The AWS Lambda function must have a trigger. So, I used an S3 bucket as a trigger. Thus, the uploaded binary will trigger the lambda function. Also, you can use different AWS services as trigger. Check the docs for more information.


If a library other than standard libraries will be used, it must be added under Layers. I added all packages under the layers section for I used the "YARA" library.

Lambda Function

I preferred Python for the lambda function.

Installing YARA Package under Layers Section

The "YARA" library is not one of the standard libraries. So, all packages belonging to the "Yara" library must be added to the layers section.

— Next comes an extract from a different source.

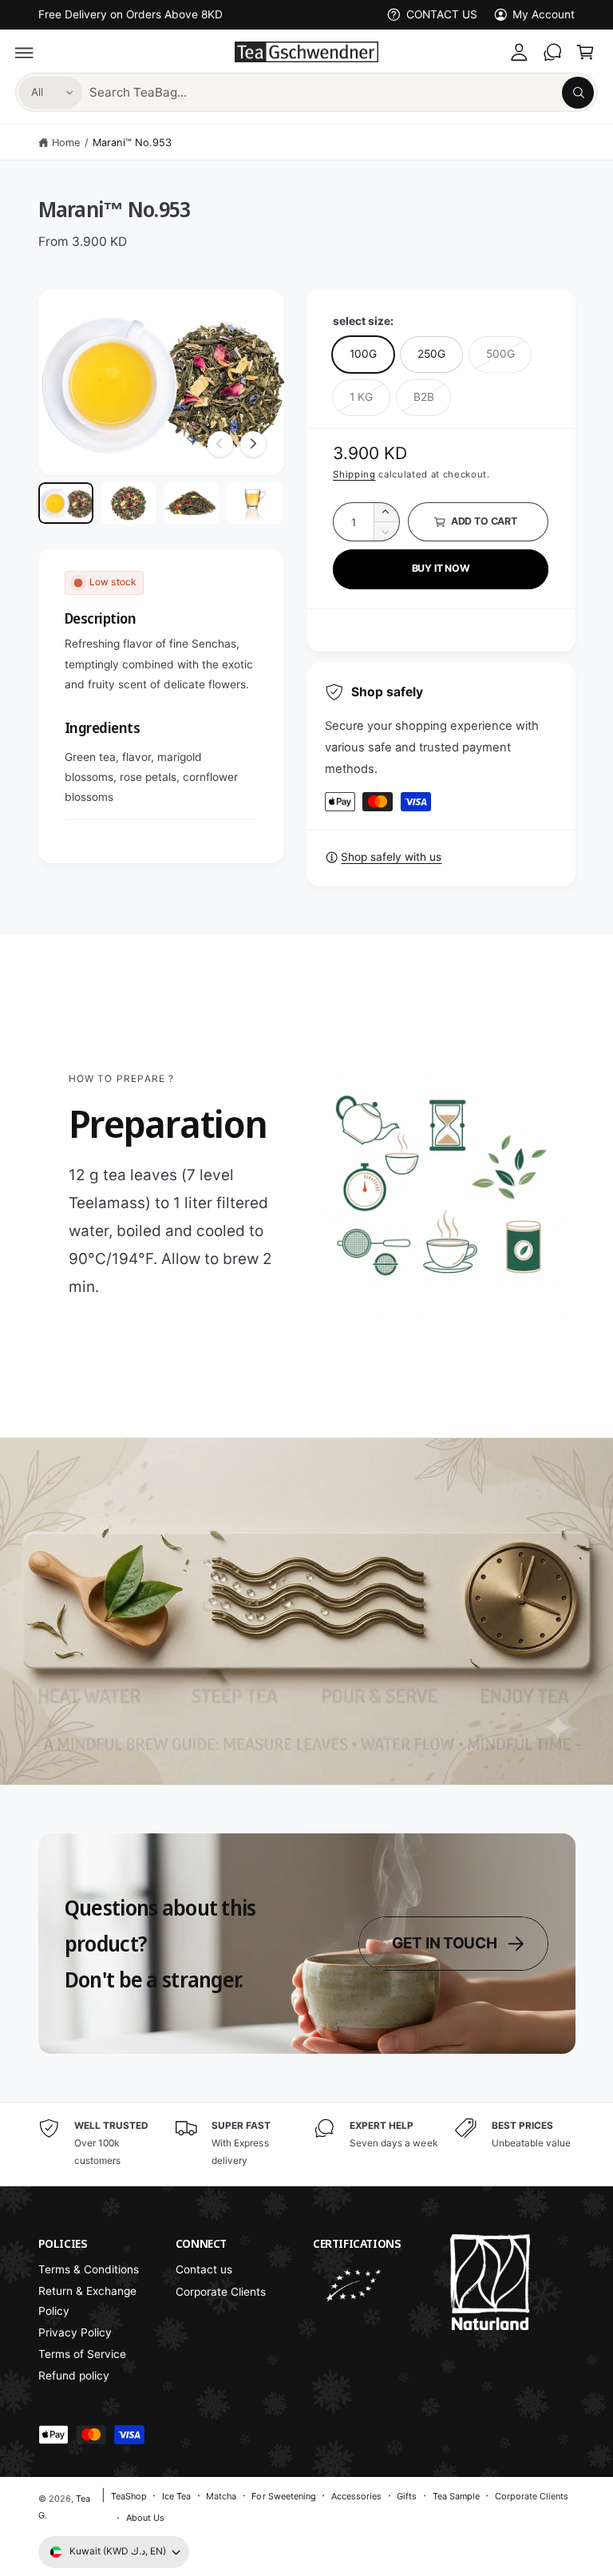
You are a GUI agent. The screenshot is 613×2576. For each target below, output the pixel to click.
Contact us (204, 2269)
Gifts (407, 2496)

  1. mkdir -p layer/python/lib/python3.8/site-packages/
  1. pip3 install yara-python -t layer/python/lib/python3.8/site-packages/
  1. cd layer
  1. zip -r *

A new layer is created by uploading the zip file and added to the lambda function.

However, this is not enough for the "YARA" library to work correctly. Here is the screenshot of log.

For solution, file must be added to lib/ directory under code source.

S3 Bucket as a Trigger

After the S3 bucket is created, it can be added as a trigger.

There is the rules directory and a malicious sample for scanning in the S3 bucket.

Policies, Permissions

In order to both download and list files from S3 Bucket, the given Policy file needs to be edited.

  1. {
  2. "Sid": "VisualEditor1",
  3. "Effect": "Allow",
  4. "Action": [
  5. "s3:GetObject",
  6. "s3:ListBucket",
  7. "logs:CreateLogGroup"
  8. ],
  9. "Resource": [
  10. "arn:aws:s3:::*/*"
  11. ]
  12. }

Lambda Function

I will explain the yara scanner code step by step. Importing related libraries.

  1. import yara
  2. import boto3

Adding it as a client because the S3 bucket will be used.

  1. s3_client = boto3.client("s3")

The triggered function is the lambda_handler function. For this reason, the desired operations must be written under this function.

  1. def lambda_handler(event, context):

Getting the names of yara rule files.

  1. # continued
  2. bucket_name = "<bucketname>"
  3. response = s3_client.list_objects_v2(Bucket=bucket_name)
  4. rule_list = []
  5. for content in response['Contents']:
  6. if content['Key'].startswith('rules'):
  7. rule_list.append(content['Key'])
  8. rule_list.pop(0)
  9. print("rules: " , rule_list)

Reading the file uploaded to S3 Bucket.

  1. # continued
  2. uploaded_file = event['Records'][0]['s3']['object']['key']
  3. print('Uploaded file: ', uploaded_file)
  4. response = s3_client.get_object(Bucket=bucket_name, Key=uploaded_file)
  5. uploaded_binary = response['Body'].read()

Compiling and running the yara rules on the uploaded file and outputting the match results.

  1. # continued
  2. match_status = []
  3. for i in rule_list:
  4. response = s3_client.get_object(Bucket=bucket_name, Key=i)
  5. data = response['Body'].read().decode('utf-8')
  6. rule = yara.compile(source=data)
  7. matches = rule.match(data=uploaded_binary)
  8. #print(matches)
  9. if not matches:
  10. match_status.append(f"{i} did not match {uploaded_file}")
  11. else:
  12. match_status.append(f"{i} matched {uploaded_file}")
  13. print(match_status)


CloudWatch was used for output. The following image shows the output after a file has been uploaded.

The Conclusion

A simple Yara Scanner was made with AWS Lambda. I like AWS Lambda because it's pretty simple and anything can be done easily. You can find source codes, lib, and python packages in "this" repo.

Thank you for reading my blog post! Have a nice day absolute legends!